不動産査定書とは、不動産の査定結果を記載した書類を指します。

不動産を売却する際、最終的に売出価格を決めるのはオーナー様です。

しかし、不動産は一般的な物と違い、売却段階では売出価格が市場に公表されていません。また、一つとして同じ物が存在せず、不動産取引は売主と買主が条件に納得した上で契約成立となる、相対取引です。

そのため、消費者にとって納得できる売出価格を決めるために、不動産査定が必要になります。不動産査定書の内容は売却の成功を左右するため、オーナー様にとって非常に重要な役割を担っている書類です。

不動産査定書の種類は2つ

不動産査定書の種類は、以下2つです。

  • 不動産会社が作成する場合
  • 不動産鑑定士が作成する場合

それぞれ見ていきましょう。

不動産会社が作成する場合

一般的に不動産査定書というと、不動産会社が作成する査定書を指します。

各不動産会社が、周辺の取引事例などを参考に参考価格として査定結果を記載した書類です。報酬を伴う不動産の鑑定を行うためには、不動産鑑定業者としての登録が必要になるので、不動産査定書はあくまでも参考価格として、無料で作成します。

査定した価格に対して法的な責任はなく、査定方法や内容、精度は不動産会社によってさまざまです。

不動産鑑定士が作成する場合

不動産鑑定士が作成する書類に「不動産鑑定評価書」というものがあります。先述の不動産査定書とは異なり、こちらは有料となっています。

報酬を伴う不動産の鑑定評価は、不動産鑑定士のみが行える独占業務です。

不動産鑑定評価書は、不動産の鑑定評価に関する法律に基づいて、市場での正常な価格を把握するために作成されます。公的な証拠資料としても利用できる書類で、離婚や相続の財産分与など、話し合いで解決できない時にも使用可能です。

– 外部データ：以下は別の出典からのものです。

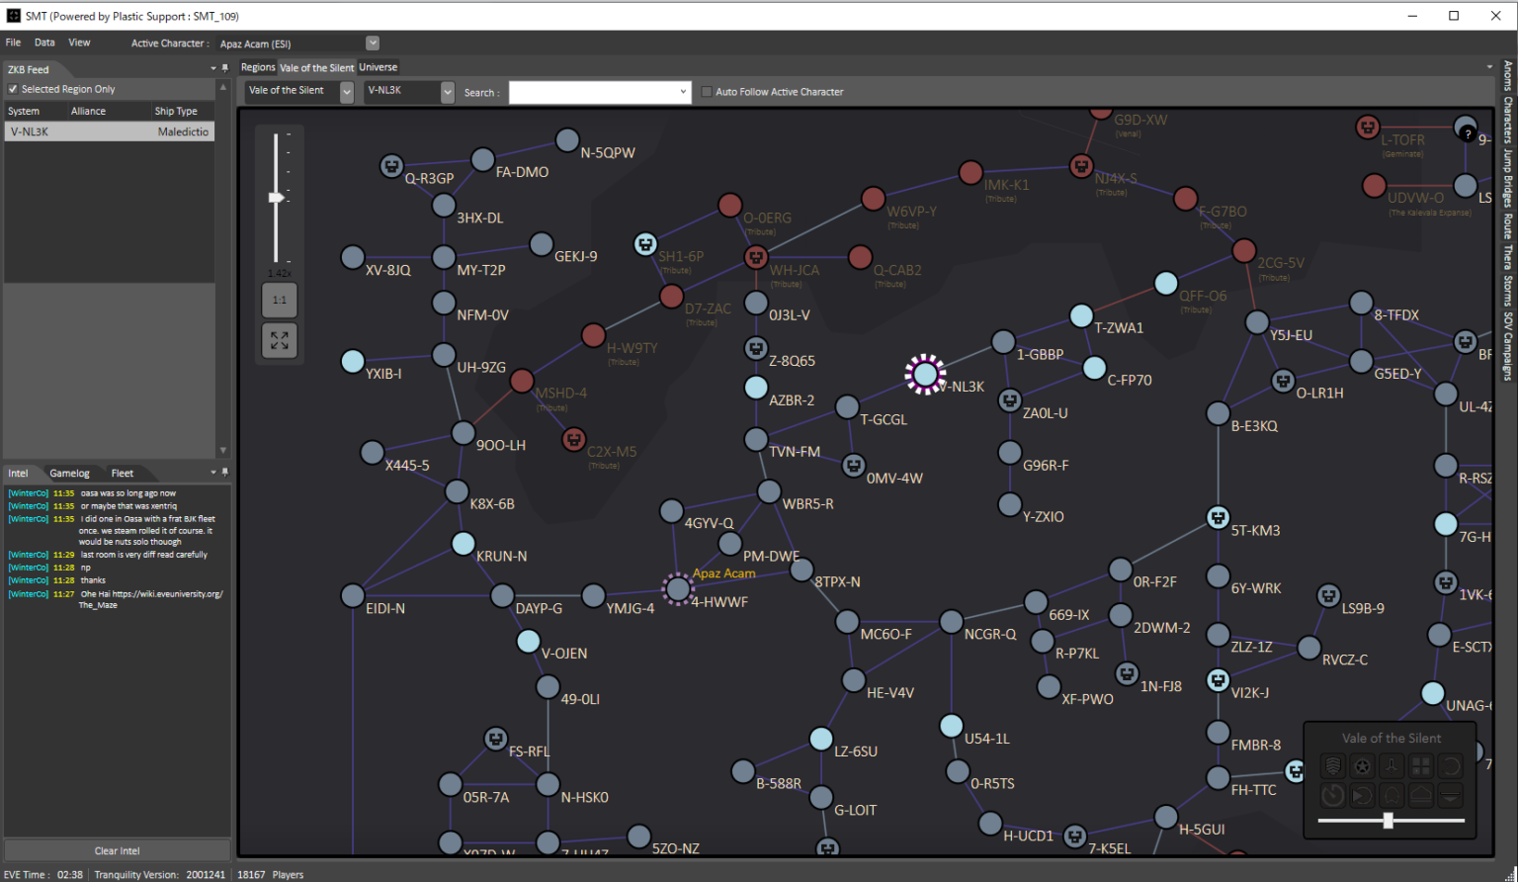Screen dimensions: 1518x882
Task: Open the Active Character dropdown
Action: click(373, 44)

鑑定価格は国土交通省が示す基準をもとに、それぞれの鑑定事務所が決めているケースが一般的で、不動産の評価額や種類、所在地などに応じて変わります。

2,000万円の宅地の場合、鑑定価格の目安は20万円~25万円です。

不動産鑑定事務所によっては、簡易的な鑑定を行っているところもあり、これが不動産査定書を指すことがあります。

ただし、簡易鑑定は通常の不動産鑑定よりも簡略化されており、裁判などの説得力を求められる書類としては、効力が薄くなるため注意が必要です。

不動産査定書の見方

不動産査定書には、特に決まった書式はありません。必須項目などの規定もないため、各社自由な書式で作成するケースが一般的です。

ここでは、一般的に記載される項目を説明していきます。

項目の説明

不動産査定書の一般的な項目は、大きく分けて以下4つに分かれます。

項目 内容
不動産の概要 土地や建物の所在地、面積、最寄りの交通機関など
不動産の特徴 査定する不動産のセールスポイント
査定結果 査定価格、算出した価格の根拠、評価の詳細など
売出価格の目安 査定結果をもとにした売出価格の目安

不動産の概要・特徴

不動産の概要では、不動産の基本情報の他にも土地の形状や用途地域、建物の築年数や構造など、不動産の評価に関する項目を記載します。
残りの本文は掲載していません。